Georges Seurat, Giovane donna che s'incipria 1889 - da Wikipedia
Georges Seurat, Giovane donna che s’incipria 1889 – da Wikipedia

Partiamo con un’opera abbastanza tarda, un puntinismo delicato, colori tenui e discreti in un contesto casalingo o dietro le quinte di qualche spettacolo teatrale. La scena è bene inserita nel contesto sociologico di quegli anni, in una Francia rigogliosa, in cui la bellezza femminile veniva lodata e ricercata come l’aria fresca. Il centro dell’opera è, appunto, una donna, un’attrice, forse, una ballerina, forse, o forse solo la compagna di qualcuno che attende il suo arrivo cercando di rendersi il più appetibile possibile. Da un punto di vista stilistico si può notare quanto la centralità della tela, la donna, sia sproporzionata rispetto ai restanti oggetti, il tavolino e la finestra. Questo divario ha un significato preponderante: la donna è il centro di quell’universo maschile, vicino agli atelier, vicino alle mostre, alle aste e, di conseguenza, doveva essere colpito nel suo intimo che, guarda caso, era sociologicamente accettato come piacere comune. Una donna, una fonte di ispirazione e di ardente desiderio, quindi una possibile attrazione verso l’acquisto della stessa opera, fonte essenziale per la vita dell’artista.
--------------------
• **Consegne**
- A) Quali ipotesi avanza il brano su Seurat sull'identità della donna al centro dell'opera? Elencale tutte.
- B) Rispondi a queste domande sul brano su Seurat, una per riga:
(i) A quale anno risale l'opera?
(ii) Come sono descritti i colori del dipinto?
(iii) In quale paese è ambientato il contesto sociologico della scena?
- C) Prosegui il brano su Seurat a partire dalla sua ultima frase.
Il materiale qui sotto non ha alcun legame con il brano su Seurat.

• **Dati forniti**
--------------------
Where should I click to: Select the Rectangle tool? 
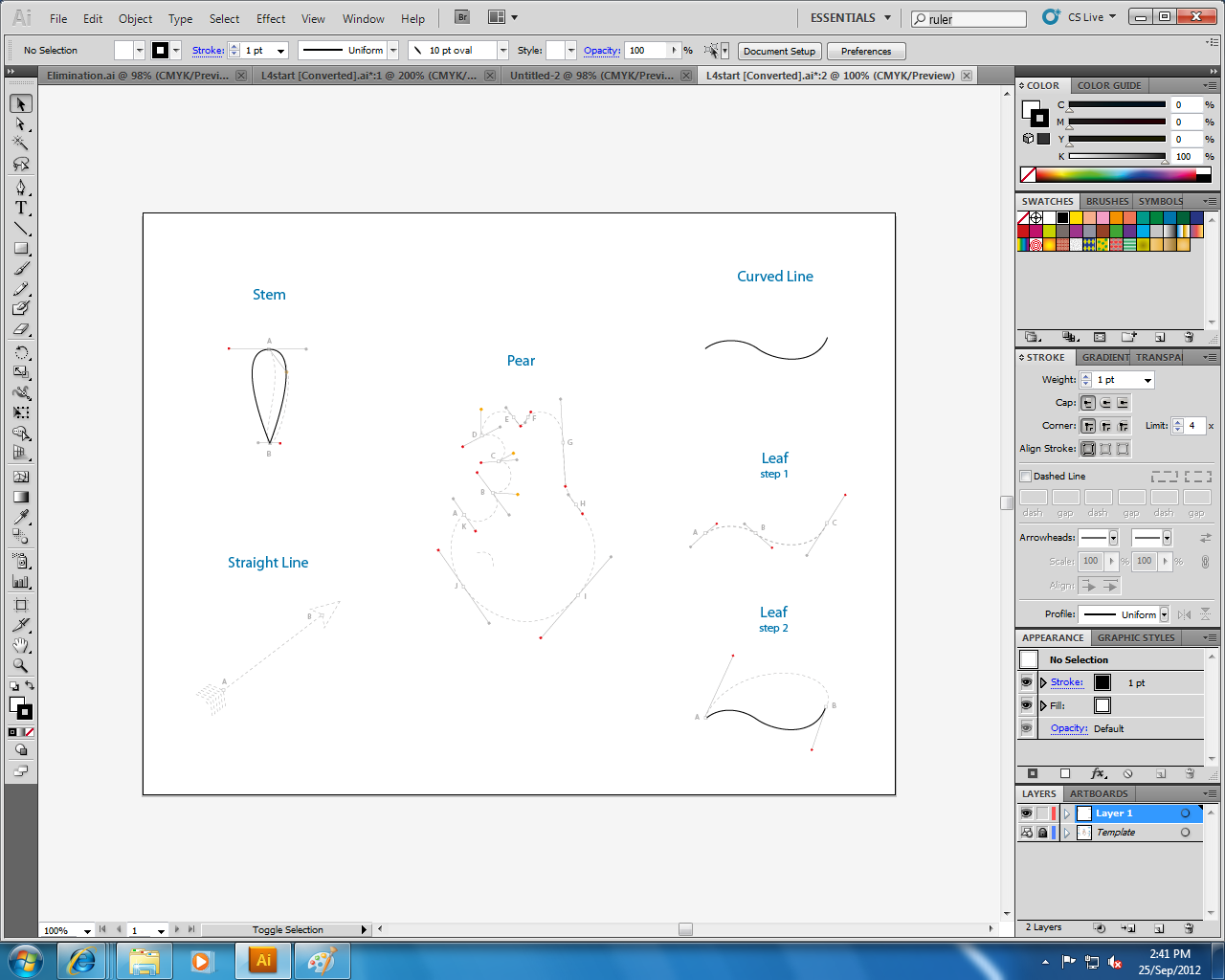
--------------------
• **Risposte**
- A) un'attrice; una ballerina; la compagna di qualcuno che attende il suo arrivo

- B)
(i) Al 1889.
(ii) Tenui e discreti.
(iii) In Francia.

- C)
Vogliamo, ora, spostare la nostra attenzione sulla gloriosa presenza scenica di “Carlo V a cavallo”, del 1548, dipinto da Tiziano. Una scena epica, avvincente che bene si addice alle connotazioni socialmente accettabili di quel tempo, la metà del 500:

Tiziano Vecellio, Ritratto di Carlo V a cavallo, 1548, - da Wikipedia
Tiziano Vecellio, Ritratto di Carlo V a cavallo, 1548, – da Wikipedia

Idolatrare il condottiero, ammirarlo in tutta la sua potenza, nella sua bellezza senza eguali, sul suo cavallo altrettanto bello e forte, entrambi bardati da battaglia, bardati da Re e da Re dovevano essere osservati e lusingati. Questa era la sociologia del 500, era il modus vivendi dei popoli, era ciò che dovevano fare per rendersi utili e accettabili dal loro sovrano. In questo si può notare quanto la sociologia cambi non nei termini di giudizio ma in quelli di paragone; cambia il soggetto artefice dell’atteggiamento comune spostando la patologia sul comportamento opposto, scostante, che, a quel tempo, avrebbe condotto, il malcapitato, a morte certa. Tiziano era un artista ben introdotto nella sua epoca e sapeva con certezza ciò che era giusto fare e ciò che, per salvare la pelle, sarebbe stato meglio non prendere in considerazione. Questo ritratto dimostra la sua fedeltà alla Corona, il suo amore incondizionato verso quel ceto regnante, non importa se pensasse o meno ciò che ha dipinto, l’importante, sociologicamente parlando, è che lo abbia fatto. L’arte è un mezzo di comunicazione molto potente e Carlo V non può che aver apprezzato.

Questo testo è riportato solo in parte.